The present study also suggested that uncomfortable experience at health facility would be an important barrier of having institutional childbirth. Most women who had home birth without SBA reported they felt embarrassed when they saw health care providers. Moreover, some of them were afraid to see health care providers. It has been reported that respectful maternity care is important to encourage service utilization and improve maternal and child health outcomes [32]. Women living in a rural village, being an ethnic minority or being in a lower socio-economic status were at greater risk of having disrespect and abusive maternity care [33, 34]. Although we could not perform deep assessment on maternal experience regarding disrespectful care in Lao PDR, the results suggest a necessity of improving attitude of health care providers toward pregnant women. More research may be necessary to understand more about disrespectful care in Lao PDR.

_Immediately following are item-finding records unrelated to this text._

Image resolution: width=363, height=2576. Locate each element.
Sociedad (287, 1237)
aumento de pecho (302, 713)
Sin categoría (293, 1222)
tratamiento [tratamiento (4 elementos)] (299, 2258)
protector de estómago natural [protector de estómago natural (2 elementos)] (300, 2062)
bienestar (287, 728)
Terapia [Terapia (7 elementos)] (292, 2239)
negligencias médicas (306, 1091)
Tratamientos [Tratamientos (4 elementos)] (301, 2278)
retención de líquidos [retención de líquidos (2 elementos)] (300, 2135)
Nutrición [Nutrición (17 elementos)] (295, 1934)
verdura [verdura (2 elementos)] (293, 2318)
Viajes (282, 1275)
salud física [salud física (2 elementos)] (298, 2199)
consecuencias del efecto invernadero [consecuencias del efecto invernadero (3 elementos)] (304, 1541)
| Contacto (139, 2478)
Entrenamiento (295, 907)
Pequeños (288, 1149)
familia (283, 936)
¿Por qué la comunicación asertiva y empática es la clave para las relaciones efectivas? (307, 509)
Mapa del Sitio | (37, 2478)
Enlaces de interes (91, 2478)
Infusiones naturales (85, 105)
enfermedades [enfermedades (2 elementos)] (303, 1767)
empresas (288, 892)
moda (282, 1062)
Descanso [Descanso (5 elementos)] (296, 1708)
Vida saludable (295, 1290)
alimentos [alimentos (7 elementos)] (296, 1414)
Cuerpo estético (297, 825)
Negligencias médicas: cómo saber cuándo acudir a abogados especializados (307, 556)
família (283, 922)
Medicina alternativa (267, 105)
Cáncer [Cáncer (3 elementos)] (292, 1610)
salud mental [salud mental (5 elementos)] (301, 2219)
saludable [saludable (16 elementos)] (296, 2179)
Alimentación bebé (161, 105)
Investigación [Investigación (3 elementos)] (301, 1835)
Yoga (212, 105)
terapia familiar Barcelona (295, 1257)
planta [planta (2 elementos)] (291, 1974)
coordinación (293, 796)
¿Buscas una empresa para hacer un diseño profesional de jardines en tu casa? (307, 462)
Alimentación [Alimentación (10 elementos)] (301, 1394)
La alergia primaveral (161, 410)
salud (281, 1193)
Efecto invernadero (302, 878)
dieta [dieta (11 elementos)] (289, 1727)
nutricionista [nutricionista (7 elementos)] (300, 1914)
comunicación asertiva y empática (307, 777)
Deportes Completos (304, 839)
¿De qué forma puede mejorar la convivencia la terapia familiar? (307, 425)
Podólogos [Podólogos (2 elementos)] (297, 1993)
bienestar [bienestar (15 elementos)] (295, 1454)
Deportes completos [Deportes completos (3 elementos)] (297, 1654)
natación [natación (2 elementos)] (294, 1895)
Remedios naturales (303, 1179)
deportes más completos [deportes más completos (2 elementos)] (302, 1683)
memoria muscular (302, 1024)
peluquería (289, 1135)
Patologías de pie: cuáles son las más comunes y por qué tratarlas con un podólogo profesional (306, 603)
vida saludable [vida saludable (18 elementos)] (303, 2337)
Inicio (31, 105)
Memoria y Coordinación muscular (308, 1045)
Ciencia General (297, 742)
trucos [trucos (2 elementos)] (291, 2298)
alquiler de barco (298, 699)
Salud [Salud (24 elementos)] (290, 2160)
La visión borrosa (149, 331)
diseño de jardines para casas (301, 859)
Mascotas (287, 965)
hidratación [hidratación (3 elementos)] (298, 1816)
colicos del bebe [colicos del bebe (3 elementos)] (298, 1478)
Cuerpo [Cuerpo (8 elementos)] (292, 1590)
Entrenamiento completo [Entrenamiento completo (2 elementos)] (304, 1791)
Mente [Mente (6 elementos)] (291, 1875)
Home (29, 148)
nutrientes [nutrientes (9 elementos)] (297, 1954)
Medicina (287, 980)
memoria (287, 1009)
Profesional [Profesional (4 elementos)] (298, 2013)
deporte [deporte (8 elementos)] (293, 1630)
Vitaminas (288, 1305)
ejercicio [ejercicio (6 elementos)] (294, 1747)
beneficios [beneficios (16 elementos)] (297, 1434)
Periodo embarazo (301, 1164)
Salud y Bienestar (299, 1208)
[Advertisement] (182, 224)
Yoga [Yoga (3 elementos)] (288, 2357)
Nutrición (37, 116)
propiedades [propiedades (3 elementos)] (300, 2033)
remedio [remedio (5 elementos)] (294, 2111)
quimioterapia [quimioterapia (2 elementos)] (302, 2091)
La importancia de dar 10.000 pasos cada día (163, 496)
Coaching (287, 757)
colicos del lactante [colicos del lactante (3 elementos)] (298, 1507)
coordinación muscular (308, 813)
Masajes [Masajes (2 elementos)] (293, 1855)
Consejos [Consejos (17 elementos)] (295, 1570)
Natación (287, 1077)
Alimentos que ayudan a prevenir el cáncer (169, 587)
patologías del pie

The present study has several limitations. As the present study incorporated a cross-sectional design, it was difficult to examine the temporal relationship between institutional childbirth and other factors. Data collection was fully dependent on interviewees’ memories and no cross-validation with medical records was performed. Therefore, there was a risk of recall bias, especially in reasons for not giving birth in a health facility. A further limitation is that the survey was conducted by health office staff, and interviewees may have been reluctant to criticize the health service. Therefore, maternal experience of disrespectful and abusive care at a health facility might have been underreported. As the present study focused on maternal factors, it had limited data to evaluate readiness and adequacy of treatment at a health facility. Finally, the survey was limited to women living in villages close to health facilities. The study results might not be generalizable to women living in more remote areas. The same applies to seasonality. The survey was conducted during the dry season, but the influence of distance on institutional childbirth might change in the rainy season. Nonetheless, road conditions usually worsen during the rainy season, and we therefore believe our findings regarding distance would still be applicable for the rainy season.

Conclusion

Maternal knowledge about birth complications was a critical factor in promoting institutional childbirth among women living in villages within 10 km from nearby health facilities in Lao PDR. Improving communication between women and health care providers and strengthening health education and counselling at ANC would be important in promoting birth preparedness and further increasing the proportion of births assisted at health facilities. In addition, the present study suggested that women living more than 1 km from a health facility had difficulty in finding transportation, even though the present study focused on those who lived near to (within 10 km of) health facilities. Healthcare providers could facilitate mothers-to-be and their families to plan the place of birth, timing, financing and means of transportation in advance. The government also needs to consider how to reduce the indirect costs of service when designing the national health insurance scheme and a fee exemption for maternal care. This preliminary information would inform a more comprehensive exploration of the enablers and barriers to accessing institutional childbirth in Lao PDR.